Numerical Study Of Flow Filed For Newly Designed Energy Dissipators In Pressurized Tanks

During the tank pressurization process in a gas pressurized rocket tank, the impact on liquid propellant surface caused by pressurized gas with high speed might lead to splashing of liquid fuel and fall of temperature and loss of pressure in tank ullage, which will finally make it unable to satisfy the minimum requirement of the engine pump. New tank energy dissipators are designed to ensure that the transportation of pressurized gas is safe and steady,the pressure requirement of tank ullage and engine pump can be maintained, and the disturbance of tank ullage and propellant is diminished.In this paper, basic theory of fluid mechanics is applied to found mathematical models for tank pressurized gas energy dissipators. Then numerical method is used to study six kinds of due tank pressured gas energy dissipators, including horn energy dissipator, perforated cylinder dissipator, dissipator with horizontal flow, dissipator with longitudinal flow, dissipator I with multilayered perforated cylinders, dissipator II with multilayered perforated cylinders. According to the numerical results, the deceleration efficiency of each dissipator is calculated and their dissipation mechanism are analyzed, through which we find that energy dissipators with splitter in upstream an multilayered perforated cylinders in downstream are more effective than others.Drawing on the method and experience of energy dissipator designing in structural engineering, hydraulic engineering and noise reduction engineering, combined with numerical results for each tank energy dissipator in this paper, we proposed engineering design method for tank pressurized gas energy dissipator.
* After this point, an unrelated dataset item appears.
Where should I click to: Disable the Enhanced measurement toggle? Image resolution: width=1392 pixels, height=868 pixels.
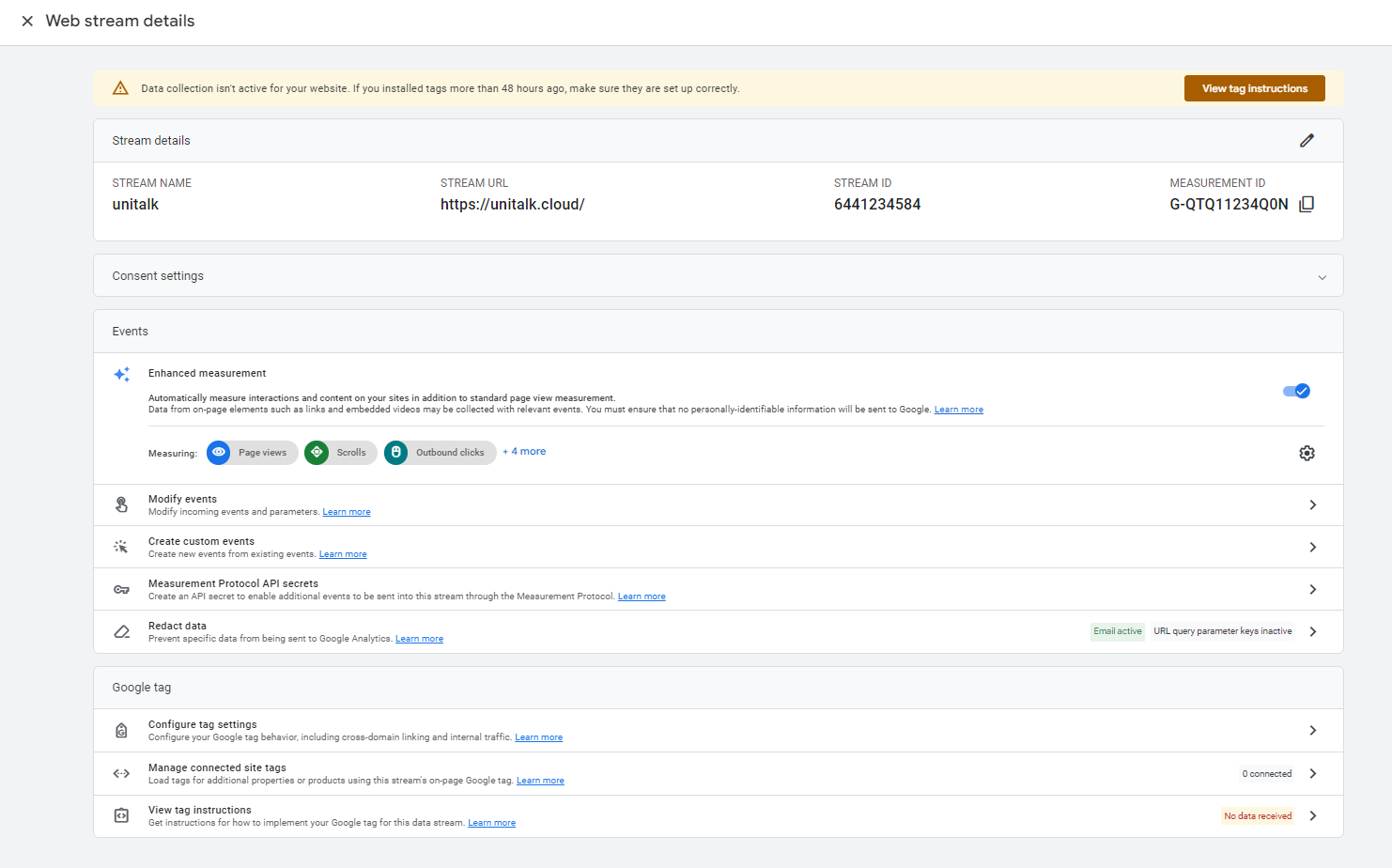point(1296,391)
On this basis, we designed two kinds of optimized structures for perforated cylinder dissipator and simulated their flow filed distribution, with whose results, we find that the optimized structures are more effective in controlling the velocity of pressurized gas and balancing the equitability of the flow distribution. Finally we can say this engineering design method for tank pressurized gas energy dissipator is reliable.